Medically refractory epilepsy in autism concludes that treatment resistant epilepsy in autism affected individuals has less favorable result outcome when intervened upon with nerve stimulation or surgery.
Epilepsy rates within the autism population are reported to be at approximately 20% to 35%. About 25% begin to experience seizure during puberty. Hormonal changes during puberty probably contribute to the manifestation of seizure activity in many cases.
A subset within the autism population experience sub-clinical seizures which cannot be easily detected via simple observation - and are detected through EEG.
Some possible signs of sub-clinical activity include the following: exhibiting behavior problems, such as aggression, self-injury, and severe tantrums; making little or no academic gains after doing well during childhood and pre-teen years; and/or losing some behavioral and/or cognitive gains. (link)
There are seizure disorders not detectable via EEG; One such type of seizure disorder is Paroxysmal Nonepileptic Disorder (PNED). Paroxysmal Nonepileptic Disorders of Childhood gives attention to the a 25% rate of children with diagnoses of epileptic seizure who might instead have paroxysmal involvement.
It is important to identify when, and if, PNED is present so that children are not inappropriately placed on medications that usually only provide benefit for seizure detected via EEG. PNED reveals manifestation of motor phenomena without significant loss in consciousness; while not an exhaustive list, PNED can be precipitated by events such as; toxic and metabolic disturbance, transient ischemic attack (TIA), and stroke. (source)

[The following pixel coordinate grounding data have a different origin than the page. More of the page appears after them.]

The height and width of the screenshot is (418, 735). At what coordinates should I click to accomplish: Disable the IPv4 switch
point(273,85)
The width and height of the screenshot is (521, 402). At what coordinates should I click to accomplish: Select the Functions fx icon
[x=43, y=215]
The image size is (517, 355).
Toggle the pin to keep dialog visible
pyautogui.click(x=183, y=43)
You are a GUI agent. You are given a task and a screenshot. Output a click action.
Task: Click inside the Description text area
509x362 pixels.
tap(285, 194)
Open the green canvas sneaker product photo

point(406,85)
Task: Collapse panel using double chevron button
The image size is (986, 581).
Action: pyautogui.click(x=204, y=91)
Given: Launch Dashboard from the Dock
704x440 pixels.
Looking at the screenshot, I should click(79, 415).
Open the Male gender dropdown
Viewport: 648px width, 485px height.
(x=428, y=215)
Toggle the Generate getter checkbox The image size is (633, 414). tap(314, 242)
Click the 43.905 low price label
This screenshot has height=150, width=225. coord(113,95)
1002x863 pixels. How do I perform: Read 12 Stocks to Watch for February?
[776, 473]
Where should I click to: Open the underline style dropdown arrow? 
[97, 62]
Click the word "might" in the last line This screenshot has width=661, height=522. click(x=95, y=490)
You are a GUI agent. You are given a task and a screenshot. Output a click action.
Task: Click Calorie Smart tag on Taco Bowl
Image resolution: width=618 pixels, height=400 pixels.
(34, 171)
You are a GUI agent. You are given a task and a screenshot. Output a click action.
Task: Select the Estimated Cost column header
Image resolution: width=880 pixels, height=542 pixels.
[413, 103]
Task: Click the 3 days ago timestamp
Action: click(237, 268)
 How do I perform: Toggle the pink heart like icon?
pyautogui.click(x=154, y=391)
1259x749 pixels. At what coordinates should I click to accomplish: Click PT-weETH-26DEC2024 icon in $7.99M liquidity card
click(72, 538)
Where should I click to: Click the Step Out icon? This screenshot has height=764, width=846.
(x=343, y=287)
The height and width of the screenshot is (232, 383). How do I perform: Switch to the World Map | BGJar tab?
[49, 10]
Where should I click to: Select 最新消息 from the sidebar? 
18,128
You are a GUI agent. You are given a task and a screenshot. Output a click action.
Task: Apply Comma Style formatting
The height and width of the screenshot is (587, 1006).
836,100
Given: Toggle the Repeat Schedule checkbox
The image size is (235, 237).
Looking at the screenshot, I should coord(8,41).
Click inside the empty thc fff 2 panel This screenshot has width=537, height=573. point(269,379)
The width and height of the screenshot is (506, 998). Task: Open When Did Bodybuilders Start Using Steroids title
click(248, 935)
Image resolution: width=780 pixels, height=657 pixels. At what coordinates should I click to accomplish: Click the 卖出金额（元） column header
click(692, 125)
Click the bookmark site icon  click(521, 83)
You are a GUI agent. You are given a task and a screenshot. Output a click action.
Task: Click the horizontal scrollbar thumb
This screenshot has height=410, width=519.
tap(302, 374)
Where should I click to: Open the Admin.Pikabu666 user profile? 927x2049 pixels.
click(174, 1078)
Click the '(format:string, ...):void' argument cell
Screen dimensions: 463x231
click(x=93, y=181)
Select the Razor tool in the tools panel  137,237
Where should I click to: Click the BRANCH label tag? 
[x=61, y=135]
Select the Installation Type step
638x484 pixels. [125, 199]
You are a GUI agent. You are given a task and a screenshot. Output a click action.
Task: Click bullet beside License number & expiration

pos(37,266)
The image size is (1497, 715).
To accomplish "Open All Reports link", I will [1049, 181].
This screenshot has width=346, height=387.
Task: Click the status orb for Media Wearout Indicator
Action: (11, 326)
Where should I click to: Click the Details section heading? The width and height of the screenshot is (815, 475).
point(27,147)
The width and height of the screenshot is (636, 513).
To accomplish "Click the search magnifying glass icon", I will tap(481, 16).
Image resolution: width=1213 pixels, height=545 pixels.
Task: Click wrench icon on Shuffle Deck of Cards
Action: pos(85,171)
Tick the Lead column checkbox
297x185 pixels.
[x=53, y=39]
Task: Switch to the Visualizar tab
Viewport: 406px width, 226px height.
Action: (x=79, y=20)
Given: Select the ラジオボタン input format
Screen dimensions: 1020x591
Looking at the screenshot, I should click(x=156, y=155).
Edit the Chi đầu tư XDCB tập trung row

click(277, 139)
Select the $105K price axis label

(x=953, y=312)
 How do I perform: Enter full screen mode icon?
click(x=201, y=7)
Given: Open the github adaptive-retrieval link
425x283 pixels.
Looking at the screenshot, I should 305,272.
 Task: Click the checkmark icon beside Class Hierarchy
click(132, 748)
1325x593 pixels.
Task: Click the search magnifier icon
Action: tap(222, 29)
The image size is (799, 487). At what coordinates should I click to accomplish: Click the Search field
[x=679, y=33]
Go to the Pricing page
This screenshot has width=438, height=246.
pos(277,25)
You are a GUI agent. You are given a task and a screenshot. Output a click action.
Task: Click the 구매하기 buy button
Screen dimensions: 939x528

Since autism is a psychiatric label that that does not provide information on known cause, and since it is a label utilized to inform on such a wide and diverse population as far as intellectual ability, function and unique presentation of features (per each individual) - it remains difficult to interpret the neurology behind why each affected individual is displaying symptoms related to seizure or movement disorder. EEG might be considered the sole diagnostic tool to verify many seizure activities. However, many with the autism label are difficult to test because of their behaviors and may have seizure involvement from neurological cause aside of typical seizure disorder. Difficulty in assessment was experienced in my daughter's case upon worsening of autism during puberty. However, EEG was attempted:
The video EEG was successful in that they were able to record many of Sarah’s episodes. They did rule out actual seizures. Most of the episodes they recorded involved the weird eye gaze, with verbal utterances and head movements. The report alluded to diagnoses of autism spectrum, schizoid features, multiple repetitive activities, and absence spells. The report said that the behavioral changes were believed to be secondary to schizophrenia. The neurologist followed up and pointed to the fact that Sarah had both auditory and visual hallucinations during differing hospital visits. Her thoughts were Autism, and rule out schizophrenia; that required an inpatient stay in the psychiatric unit. (Hello Dr Wells)
Throughout a long process of attempts in treatment the above cited manifestations were eventually thought to be the result of a rare variant of periodic catatonia. After that, through happenstance - MRI indicated that a stroke had occurred; and the area of the brain involved had been known to be associated with the type of catatonia exhibited.
With regard to catatonia, it is prominent in patients with epilepsy; however, there are catatonic presentations that are absent of detected EEG activity; and further, EEGs are described to be difficult to interpret because of muscle rigidity producing artifacts that are present during a catatonic spell. Catatonic events seem to involve neural networks underlying termination of movement in contrast to those underlying initiation of movement (link). Problems with termination of movement were present in the above cited scenario, and she was hopeless to do battle with the spells that would take her over. As further example:
Behavior cards coming from the school dramatically increased. The episodes emerged at school and at home. They ebbed and they flowed seeming to do whatever they wanted, whenever they wanted. They seemed like a meditative state that took over Sarah. They were almost always distressing and upsetting to her. Her will seemed to want to control the problem, but will was not enough. She definitely tried fighting the onset of them, but was hopeless to do battle and stop them. (Hello, Dr. Wells)
For those within the autism population, consideration into the implications of seizure will continue to prove a most complex proposition for the researchers and doctors - due to the numerous variables involved with all the subset groups who are represented by the autism label. And also due to the many differing types of seizures with multiple causations.
By the way, Sarah (the above cited example subject) is doing fine now; graduating from public high school soon. Kudos to all who endeavored to stick by her through thick and thin.